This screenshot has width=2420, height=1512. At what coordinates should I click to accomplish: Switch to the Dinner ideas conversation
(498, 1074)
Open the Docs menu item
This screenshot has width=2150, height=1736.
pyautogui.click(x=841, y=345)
--- --- ---
#### Task item:
Copy the records above. Leave out nothing.

#### Response to this task:
This screenshot has width=2420, height=1512. At what coordinates should I click to accomplish: Switch to the Dinner ideas conversation
(498, 1074)
Open the Docs menu item
This screenshot has width=2150, height=1736.
pyautogui.click(x=841, y=345)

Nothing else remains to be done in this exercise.